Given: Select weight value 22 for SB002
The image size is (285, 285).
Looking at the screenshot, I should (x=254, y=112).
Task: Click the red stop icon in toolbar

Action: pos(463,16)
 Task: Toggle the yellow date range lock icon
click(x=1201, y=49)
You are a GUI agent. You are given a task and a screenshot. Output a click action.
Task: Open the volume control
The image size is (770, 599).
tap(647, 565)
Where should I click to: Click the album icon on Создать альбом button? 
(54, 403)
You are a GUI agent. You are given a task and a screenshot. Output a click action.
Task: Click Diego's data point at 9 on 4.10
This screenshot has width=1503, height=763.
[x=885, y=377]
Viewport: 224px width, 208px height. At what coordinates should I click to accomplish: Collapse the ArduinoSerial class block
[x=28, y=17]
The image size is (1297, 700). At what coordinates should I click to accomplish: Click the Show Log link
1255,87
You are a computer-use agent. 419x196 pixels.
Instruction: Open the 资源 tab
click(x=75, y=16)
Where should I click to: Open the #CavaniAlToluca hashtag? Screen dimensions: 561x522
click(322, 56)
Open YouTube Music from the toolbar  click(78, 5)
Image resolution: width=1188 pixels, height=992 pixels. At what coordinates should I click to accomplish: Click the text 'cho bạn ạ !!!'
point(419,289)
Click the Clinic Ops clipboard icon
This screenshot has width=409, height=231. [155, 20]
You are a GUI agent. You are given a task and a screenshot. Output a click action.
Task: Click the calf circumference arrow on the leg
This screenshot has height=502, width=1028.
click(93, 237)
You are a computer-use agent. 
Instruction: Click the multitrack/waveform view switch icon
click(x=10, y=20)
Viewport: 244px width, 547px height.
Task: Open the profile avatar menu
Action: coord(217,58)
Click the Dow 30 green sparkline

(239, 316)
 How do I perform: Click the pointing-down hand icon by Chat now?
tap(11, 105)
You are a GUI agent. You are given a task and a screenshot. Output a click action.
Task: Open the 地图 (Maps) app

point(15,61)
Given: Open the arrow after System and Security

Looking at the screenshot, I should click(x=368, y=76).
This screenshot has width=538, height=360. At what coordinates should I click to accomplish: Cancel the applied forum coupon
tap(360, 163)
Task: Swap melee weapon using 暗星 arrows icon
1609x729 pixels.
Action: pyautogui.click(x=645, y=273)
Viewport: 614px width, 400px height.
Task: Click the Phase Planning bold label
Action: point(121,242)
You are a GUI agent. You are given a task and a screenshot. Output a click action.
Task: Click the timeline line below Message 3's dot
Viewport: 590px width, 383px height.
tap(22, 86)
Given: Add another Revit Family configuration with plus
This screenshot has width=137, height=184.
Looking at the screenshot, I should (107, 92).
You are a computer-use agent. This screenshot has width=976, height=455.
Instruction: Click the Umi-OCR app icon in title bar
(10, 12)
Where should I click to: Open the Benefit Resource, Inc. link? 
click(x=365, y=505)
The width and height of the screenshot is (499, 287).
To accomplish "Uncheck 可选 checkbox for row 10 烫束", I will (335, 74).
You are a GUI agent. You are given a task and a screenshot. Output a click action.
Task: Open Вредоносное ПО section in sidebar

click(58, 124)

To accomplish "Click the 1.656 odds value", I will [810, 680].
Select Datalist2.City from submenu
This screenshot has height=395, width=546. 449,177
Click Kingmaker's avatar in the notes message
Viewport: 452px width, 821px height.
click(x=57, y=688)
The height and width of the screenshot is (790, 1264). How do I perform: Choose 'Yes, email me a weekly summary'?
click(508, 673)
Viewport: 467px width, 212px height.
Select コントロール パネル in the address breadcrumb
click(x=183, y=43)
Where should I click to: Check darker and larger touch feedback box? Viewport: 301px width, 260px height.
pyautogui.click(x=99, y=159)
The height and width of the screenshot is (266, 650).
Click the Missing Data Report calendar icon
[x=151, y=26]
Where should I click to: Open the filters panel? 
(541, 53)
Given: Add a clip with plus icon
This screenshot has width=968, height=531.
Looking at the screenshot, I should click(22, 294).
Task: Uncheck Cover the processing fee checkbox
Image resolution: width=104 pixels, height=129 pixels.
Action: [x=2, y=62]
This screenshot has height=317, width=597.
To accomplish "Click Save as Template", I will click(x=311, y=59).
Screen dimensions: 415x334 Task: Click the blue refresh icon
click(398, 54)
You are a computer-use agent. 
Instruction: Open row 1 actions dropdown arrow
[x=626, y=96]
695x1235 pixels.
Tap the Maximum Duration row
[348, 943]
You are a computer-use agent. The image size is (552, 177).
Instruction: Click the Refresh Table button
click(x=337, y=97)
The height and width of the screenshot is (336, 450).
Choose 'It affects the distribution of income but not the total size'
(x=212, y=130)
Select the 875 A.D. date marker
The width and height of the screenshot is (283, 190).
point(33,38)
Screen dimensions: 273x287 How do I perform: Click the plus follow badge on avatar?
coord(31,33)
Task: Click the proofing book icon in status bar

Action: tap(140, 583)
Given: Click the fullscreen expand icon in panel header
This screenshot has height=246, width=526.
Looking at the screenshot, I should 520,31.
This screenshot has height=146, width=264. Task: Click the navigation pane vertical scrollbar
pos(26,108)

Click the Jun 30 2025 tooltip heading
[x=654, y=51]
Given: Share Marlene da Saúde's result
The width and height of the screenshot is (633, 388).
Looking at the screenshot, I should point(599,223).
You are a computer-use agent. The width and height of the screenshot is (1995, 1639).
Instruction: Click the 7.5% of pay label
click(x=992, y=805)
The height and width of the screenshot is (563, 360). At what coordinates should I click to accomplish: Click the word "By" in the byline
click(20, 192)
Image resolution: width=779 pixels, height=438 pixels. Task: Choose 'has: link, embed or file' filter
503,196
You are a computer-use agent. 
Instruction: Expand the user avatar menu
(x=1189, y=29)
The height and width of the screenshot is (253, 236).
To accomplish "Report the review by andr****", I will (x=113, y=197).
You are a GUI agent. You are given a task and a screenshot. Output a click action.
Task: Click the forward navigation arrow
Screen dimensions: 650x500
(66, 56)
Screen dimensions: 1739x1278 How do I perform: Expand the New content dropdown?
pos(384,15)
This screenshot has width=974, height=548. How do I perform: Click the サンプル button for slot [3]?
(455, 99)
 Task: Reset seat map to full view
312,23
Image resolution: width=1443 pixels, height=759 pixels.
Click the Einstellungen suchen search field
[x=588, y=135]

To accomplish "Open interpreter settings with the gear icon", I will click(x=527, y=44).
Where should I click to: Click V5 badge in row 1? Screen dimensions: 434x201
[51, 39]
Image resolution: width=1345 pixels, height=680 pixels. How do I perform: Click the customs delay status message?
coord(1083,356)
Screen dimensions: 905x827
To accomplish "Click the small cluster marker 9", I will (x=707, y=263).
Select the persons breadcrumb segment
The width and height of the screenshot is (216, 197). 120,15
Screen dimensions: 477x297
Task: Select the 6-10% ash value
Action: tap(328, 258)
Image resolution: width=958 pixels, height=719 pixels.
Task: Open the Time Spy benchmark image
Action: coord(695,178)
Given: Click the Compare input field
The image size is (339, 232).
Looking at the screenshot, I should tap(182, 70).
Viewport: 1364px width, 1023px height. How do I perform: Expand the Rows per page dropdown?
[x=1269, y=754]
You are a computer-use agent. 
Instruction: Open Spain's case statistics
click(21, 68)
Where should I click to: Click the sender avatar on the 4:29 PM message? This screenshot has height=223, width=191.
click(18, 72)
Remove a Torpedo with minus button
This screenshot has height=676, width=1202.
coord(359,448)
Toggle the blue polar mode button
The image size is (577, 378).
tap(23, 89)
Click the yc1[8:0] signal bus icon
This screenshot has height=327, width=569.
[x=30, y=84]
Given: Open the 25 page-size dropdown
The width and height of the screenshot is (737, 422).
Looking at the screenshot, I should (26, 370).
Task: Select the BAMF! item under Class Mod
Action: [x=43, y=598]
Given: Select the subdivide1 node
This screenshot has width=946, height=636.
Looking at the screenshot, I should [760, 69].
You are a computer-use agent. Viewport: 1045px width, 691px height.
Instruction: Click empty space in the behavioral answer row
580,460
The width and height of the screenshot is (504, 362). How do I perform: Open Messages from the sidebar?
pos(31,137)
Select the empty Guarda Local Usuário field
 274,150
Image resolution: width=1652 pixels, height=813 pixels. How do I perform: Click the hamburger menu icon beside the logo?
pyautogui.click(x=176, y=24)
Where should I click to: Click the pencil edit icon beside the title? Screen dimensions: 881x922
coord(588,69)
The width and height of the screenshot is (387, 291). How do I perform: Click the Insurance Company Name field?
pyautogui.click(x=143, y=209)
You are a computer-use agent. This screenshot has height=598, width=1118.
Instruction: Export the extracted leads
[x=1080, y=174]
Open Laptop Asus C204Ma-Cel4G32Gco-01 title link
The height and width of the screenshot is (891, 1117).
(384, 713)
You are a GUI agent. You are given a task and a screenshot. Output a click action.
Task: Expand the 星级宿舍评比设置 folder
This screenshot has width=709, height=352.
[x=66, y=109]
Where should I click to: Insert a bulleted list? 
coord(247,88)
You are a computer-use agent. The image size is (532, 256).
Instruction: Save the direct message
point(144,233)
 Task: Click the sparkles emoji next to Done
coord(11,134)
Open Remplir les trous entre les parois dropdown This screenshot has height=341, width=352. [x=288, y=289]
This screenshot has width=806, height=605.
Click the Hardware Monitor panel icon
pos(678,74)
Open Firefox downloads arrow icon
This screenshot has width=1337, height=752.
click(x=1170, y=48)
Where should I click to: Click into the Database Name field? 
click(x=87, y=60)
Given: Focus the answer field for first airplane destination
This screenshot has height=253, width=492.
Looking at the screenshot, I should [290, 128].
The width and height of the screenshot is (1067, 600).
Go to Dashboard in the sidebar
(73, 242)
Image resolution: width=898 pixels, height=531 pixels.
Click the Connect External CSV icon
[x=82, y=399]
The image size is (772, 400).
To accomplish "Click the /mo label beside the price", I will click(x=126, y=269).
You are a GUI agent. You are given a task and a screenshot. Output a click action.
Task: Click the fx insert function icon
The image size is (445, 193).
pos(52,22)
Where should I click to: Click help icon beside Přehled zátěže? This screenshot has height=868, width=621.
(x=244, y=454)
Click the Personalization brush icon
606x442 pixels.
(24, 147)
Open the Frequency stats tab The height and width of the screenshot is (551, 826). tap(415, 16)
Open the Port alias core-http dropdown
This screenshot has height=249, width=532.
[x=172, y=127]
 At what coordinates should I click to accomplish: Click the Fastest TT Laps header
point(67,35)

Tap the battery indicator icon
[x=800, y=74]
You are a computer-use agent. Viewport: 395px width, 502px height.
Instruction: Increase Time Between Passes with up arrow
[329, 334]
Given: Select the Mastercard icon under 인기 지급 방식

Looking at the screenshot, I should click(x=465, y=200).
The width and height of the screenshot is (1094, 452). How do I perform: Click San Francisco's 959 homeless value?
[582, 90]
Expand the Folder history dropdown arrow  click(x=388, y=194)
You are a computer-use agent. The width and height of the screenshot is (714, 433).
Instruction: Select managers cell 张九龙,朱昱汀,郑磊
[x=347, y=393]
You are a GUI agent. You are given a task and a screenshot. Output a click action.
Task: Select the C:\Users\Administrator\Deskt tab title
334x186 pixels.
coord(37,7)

━━━━━━

Problem requirements
From the records above, report the count of lines containing "Uncheck" and nothing more.

Written solution
2